Katie Glenn Daniel, director of legal affairs and policy counsel at the Susan B. Anthony Pro-Life America, said there have been other studies that raise questions about the safety of mifepristone too and it’s time for authorities to take these concerns seriously. 

She pointed to a peer-reviewed paper based on a study done by the pro-life Charlotte Lozier Institute. The paper examines the claim mifepristone is safer than Tylenol. 

Charlotte Lozier Institute director of life sciences Cameron Louttit found the claim is baseless. He said “those spreading it lack the evidence they routinely claim.” He argues it has been repeated so often, though, that it has “profoundly influenced public opinion” and made people think the drug is safe. 

Daniel shares that concern and said deregulation that allows the drug to be mailed to people only increases the risk.

“When there’s no doctor involved, there’s no adequate screening, it should come as no surprise that there would be more women going to the emergency room,” Daniel said.

She hopes the FDA reviews the effects of loosening the rules on the availability of the drug at the same time the agency looks at the Ethics and Public Policy Center data on its safety. 

“What they’re gonna find is that putting these drugs in the mail—including sending them to kids—is extremely dangerous,” she said. 

Christina Francis, a doctor in Indiana and the CEO of the American Association of Pro-Life Obstetricians and Gynecologists, said allowing people to purchase any drug without requiring them to consult with a doctor increases the likelihood of misuse and thus serious complication.

Women may take the drug when they’re further along in their pregnancies than the FDA says is safe, for example. Or, Francis said, they may not get screened first for the possibility of an ectopic pregnancy.

As a doctor in Indiana, she has personally seen an increase in complications from mifepristone as the drug has become more common. 

She recalls one woman she treated who took mifepristone while 11 weeks pregnant. The woman showed up at the hospital where Francis works bleeding so severely that she needed a transfusion. She retained tissue that ultimately needed to be removed surgically, and additional complications impacted her kidney.

“Honestly, I wasn’t surprised to see the number of complications that they reported,” she said. “Women are not seeing a physician in person, many times not even interacting with a physician at all. They can go on these websites and just fill out a form and get these drugs shipped to them.”

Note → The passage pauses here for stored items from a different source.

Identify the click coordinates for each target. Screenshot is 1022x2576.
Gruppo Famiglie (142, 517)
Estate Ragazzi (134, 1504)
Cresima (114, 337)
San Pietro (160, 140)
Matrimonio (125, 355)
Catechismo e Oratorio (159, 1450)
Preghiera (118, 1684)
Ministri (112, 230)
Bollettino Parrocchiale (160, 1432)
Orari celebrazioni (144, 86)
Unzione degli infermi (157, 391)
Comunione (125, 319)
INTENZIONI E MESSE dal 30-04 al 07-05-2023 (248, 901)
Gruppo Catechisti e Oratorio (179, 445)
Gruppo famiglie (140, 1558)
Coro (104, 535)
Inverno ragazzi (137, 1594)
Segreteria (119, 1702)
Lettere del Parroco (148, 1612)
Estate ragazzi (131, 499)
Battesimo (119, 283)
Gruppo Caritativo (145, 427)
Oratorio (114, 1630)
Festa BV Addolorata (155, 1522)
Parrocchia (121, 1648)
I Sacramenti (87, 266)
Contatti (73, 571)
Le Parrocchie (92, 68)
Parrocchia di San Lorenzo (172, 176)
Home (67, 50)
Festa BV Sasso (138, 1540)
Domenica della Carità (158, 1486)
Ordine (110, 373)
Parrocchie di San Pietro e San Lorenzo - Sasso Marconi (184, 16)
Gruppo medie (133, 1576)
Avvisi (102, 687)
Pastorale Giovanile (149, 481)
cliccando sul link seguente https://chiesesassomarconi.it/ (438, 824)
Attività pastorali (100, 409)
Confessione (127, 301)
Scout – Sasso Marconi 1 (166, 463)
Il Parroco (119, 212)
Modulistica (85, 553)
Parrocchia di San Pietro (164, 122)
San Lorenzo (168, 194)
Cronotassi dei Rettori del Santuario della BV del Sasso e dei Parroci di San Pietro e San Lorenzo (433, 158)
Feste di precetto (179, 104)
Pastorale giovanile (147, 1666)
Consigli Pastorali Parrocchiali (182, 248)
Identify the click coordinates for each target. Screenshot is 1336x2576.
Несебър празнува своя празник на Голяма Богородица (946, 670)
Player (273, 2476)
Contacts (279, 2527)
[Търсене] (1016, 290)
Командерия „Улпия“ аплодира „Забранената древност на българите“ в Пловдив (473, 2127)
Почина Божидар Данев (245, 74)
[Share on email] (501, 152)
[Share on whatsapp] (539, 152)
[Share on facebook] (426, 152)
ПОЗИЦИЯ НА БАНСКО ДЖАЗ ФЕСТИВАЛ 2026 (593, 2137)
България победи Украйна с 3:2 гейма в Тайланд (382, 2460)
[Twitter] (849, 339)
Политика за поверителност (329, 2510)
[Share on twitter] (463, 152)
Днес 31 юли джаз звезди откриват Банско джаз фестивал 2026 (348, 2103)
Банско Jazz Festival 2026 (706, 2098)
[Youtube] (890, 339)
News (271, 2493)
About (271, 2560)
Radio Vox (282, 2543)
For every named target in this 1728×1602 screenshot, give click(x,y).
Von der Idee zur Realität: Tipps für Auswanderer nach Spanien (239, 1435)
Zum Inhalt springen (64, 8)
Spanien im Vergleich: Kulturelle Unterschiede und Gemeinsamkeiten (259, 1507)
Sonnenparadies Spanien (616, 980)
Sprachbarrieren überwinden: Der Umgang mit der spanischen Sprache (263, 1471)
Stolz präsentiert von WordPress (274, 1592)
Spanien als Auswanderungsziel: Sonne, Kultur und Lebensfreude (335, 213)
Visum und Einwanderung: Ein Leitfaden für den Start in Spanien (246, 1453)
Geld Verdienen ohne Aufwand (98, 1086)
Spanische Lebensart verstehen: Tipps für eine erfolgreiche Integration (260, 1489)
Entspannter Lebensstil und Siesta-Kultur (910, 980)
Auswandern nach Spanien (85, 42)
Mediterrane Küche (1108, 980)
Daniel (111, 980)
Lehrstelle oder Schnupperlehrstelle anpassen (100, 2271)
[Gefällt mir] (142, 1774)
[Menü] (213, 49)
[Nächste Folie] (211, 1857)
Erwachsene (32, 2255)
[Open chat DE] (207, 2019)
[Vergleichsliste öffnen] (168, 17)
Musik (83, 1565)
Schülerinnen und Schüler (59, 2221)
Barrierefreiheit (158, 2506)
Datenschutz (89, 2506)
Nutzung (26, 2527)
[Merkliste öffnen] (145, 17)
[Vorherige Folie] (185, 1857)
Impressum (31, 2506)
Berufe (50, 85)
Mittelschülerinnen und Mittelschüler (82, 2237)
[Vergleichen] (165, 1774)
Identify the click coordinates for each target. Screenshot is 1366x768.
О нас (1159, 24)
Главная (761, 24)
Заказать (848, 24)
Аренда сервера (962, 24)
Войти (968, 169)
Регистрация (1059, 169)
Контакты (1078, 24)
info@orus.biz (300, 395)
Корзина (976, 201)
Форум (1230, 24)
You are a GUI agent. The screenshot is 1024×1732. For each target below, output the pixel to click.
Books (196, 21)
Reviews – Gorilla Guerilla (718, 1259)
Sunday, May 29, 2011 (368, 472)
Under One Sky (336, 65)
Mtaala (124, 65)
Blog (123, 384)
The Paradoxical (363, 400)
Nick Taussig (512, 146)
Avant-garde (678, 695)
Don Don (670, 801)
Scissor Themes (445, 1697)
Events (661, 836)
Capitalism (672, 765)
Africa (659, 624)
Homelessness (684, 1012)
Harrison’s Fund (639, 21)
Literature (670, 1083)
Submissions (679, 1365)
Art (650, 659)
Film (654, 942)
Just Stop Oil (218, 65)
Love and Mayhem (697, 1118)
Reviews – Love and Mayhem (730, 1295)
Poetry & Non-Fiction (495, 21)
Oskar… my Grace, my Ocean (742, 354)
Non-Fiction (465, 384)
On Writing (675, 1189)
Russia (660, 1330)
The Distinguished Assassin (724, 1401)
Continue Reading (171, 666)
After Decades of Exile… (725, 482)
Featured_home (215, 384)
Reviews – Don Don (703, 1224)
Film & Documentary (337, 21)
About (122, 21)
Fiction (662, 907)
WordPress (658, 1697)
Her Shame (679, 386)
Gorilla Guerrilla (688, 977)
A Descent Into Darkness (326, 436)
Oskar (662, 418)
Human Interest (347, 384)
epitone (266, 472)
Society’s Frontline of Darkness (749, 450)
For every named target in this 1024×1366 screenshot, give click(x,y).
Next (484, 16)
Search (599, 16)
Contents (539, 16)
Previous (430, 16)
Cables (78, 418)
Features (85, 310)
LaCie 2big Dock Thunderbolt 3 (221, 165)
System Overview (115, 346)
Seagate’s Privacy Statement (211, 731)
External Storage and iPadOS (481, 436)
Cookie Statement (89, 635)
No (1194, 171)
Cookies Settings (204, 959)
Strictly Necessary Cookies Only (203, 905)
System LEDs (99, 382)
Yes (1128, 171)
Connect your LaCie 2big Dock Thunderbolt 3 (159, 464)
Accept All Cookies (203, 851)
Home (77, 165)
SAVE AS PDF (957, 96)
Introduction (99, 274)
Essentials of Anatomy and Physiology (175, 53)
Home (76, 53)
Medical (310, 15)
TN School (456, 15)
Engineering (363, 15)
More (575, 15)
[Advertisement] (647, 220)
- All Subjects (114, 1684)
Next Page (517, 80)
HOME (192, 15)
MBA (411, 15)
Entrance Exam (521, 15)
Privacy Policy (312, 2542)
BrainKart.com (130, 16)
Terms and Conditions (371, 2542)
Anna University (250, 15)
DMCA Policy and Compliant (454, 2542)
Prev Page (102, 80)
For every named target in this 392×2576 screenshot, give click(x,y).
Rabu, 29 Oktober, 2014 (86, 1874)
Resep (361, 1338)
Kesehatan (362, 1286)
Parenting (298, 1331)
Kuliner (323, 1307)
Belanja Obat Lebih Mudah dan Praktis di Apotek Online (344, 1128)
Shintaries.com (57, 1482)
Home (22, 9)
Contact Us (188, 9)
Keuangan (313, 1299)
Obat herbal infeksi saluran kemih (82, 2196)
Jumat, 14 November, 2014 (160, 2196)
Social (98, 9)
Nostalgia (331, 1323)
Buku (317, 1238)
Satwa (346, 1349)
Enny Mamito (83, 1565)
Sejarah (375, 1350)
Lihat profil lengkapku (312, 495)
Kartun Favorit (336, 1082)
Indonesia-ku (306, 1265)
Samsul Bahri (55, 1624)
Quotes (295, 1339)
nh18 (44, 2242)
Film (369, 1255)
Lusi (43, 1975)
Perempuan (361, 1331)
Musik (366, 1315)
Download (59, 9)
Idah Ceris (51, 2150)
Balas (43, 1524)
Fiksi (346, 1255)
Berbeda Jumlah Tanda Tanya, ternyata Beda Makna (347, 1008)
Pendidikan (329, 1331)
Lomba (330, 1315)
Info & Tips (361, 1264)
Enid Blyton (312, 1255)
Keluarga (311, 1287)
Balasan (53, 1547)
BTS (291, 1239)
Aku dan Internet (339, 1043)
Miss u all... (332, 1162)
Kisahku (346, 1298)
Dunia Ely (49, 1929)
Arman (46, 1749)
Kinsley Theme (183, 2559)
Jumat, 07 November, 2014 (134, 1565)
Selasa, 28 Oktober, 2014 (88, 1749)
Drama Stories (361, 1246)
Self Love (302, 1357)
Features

Francis is pro-life and would like to see an end to all medication abortions. But the issue with the safety of mifepristone should matter to anyone who cares about women’s health, she said. Another review by the FDA would be good, she said, and she would like to see regulations around dispensation tightened again, at the very least.

“This is not how we provide medical care to women in this country—or shouldn’t be how we provide medical care to women in this country,” she said.